By , Executive Editor

Hurry up and wait. Anyone who has spent time in the military is more than familiar with that expression. Now, investors, economists and consumers alike are feeling the same way about the next move by the Federal Reserve.

Friday’s employment report showed U.S. payrolls rose by just 96,000 in August, well below expectations. To make matters even worse, the Department of Labor revised the June and July reports to show hiring was actually 41,000 less than had been previously announced. The unemployment rate actually fell in August to 8.1 percent as the labor force shrank by 368,000 workers.

“The large drop in the labor force in August pulled down the overall labor force participation rate to 63.5 percent, representing the lowest percentage of working age adults participating in the labor force since the late 1970s,” said Robert Dye, chief economist at Comerica Bank.

While companies are hesitant to increase hiring ahead of the November elections and pending fiscal cliff at the end of the year, they also seem to have reached a point where they are no longer cutting payrolls.

A report by outplacement consulting firm Challenger, Gray & Christmas found that announced layoff plans by employers fell in August to the lowest level in 20 months. Overall, planned cuts totaled 32,239, down 12.5 percent from the previous month.

“Job cuts slowed significantly over the summer, but it is too early to determine whether this is a trend," said John Challenger, of Challenger, Gray & Christmas. "There have been other signs of economic improvement, including an uptick in home prices and strong automobile sales. However, there seem to be just as many reports showing continued trouble, such as three months of contraction in manufacturing.”

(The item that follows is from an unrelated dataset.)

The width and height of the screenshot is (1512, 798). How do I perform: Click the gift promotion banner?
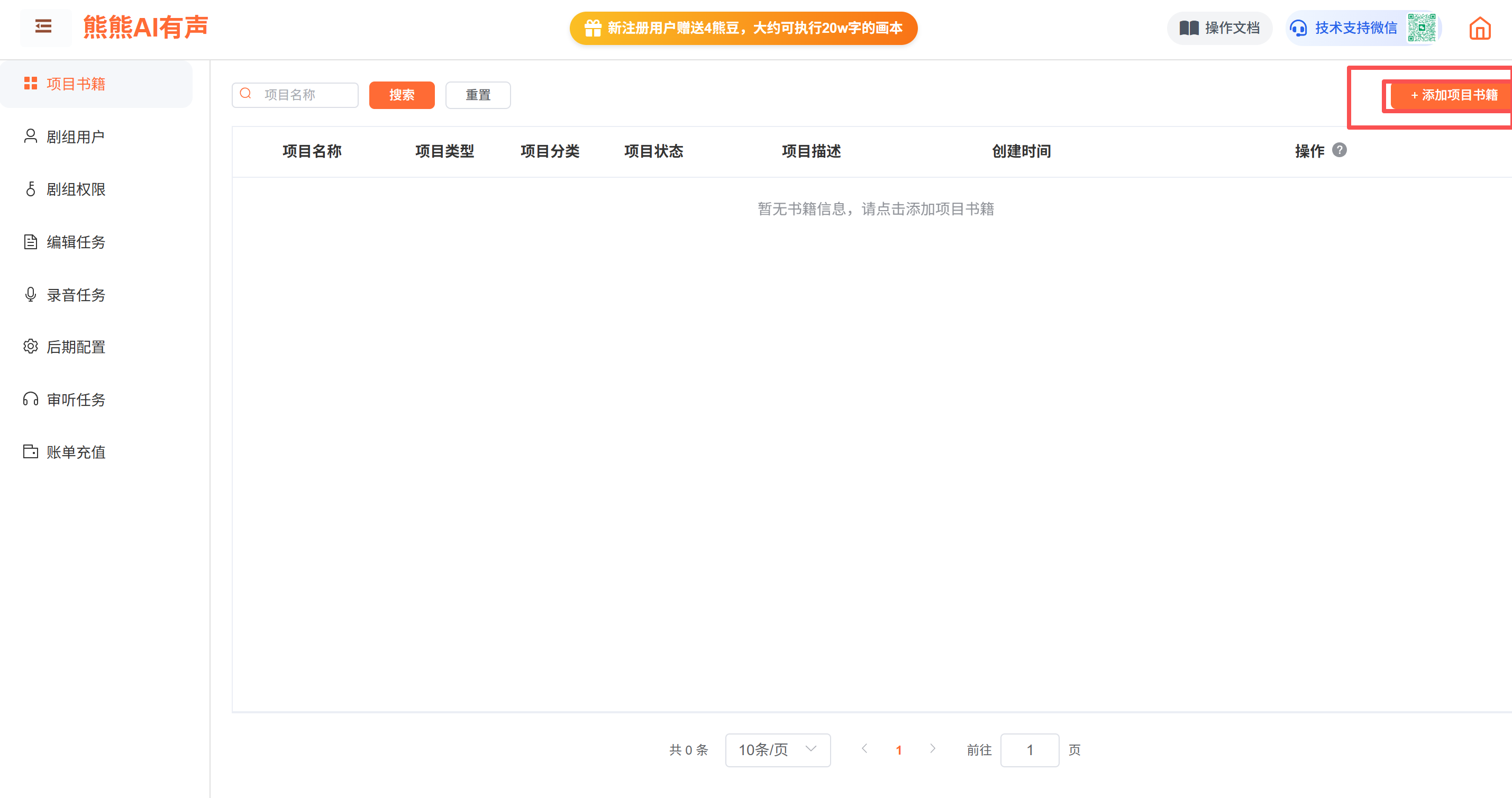[x=743, y=28]
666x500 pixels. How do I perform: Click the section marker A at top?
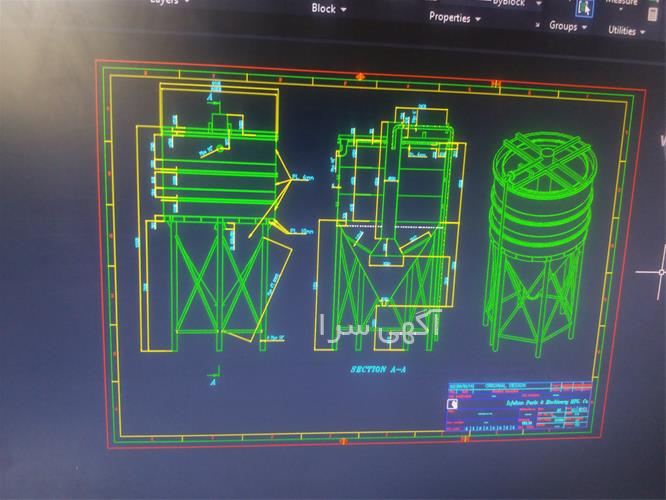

With the August employment report, the ball now shifts squarely into the camp of the Federal Reserve. Chairman Ben Bernanke will lead a two-day meeting of the Federal Open Market Committee on Wednesday and Thursday to review the economic news and decide if immediate action is necessary to avoid a new slowdown.

“It now appears more likely than not that the Federal Reserve will initiate additional monetary policy measures Thursday," Dye said. "These could include another round of quantitative easing and additional forward guidance about the fed funds rate.”

However, others suggest the Fed and Bernanke may want to wait a bit longer before using the few tools they have available just in case things get even worse.

“While the Fed has made it clear they are ready to act if growth doesn’t begin to pick up and unemployment come down, we are in the camp that believe they refrain from action in the September meeting, choosing to save what few remaining bullets they may have for later,” said Liz Ann Sonders, chief investment strategist at the Schwab Center for Financial Research. “The most basic thing Washington could do is provide some certainty as to the tax structure. American businesses have an amazing ability to succeed in myriad environments, but they have to know what the rules are before they can even suit up.”

Put another way, Lynn Reaser, chief economist at Point Loma Nazarene University’s Fermanian Business & Economic Institute, said, “The economy is not stalling out, but it appears to still be in low gear. Businesses are just too uncertain to be in a hiring mood.”

The Fed announcement will be released on Thursday at 11:15 a.m. Pacific time.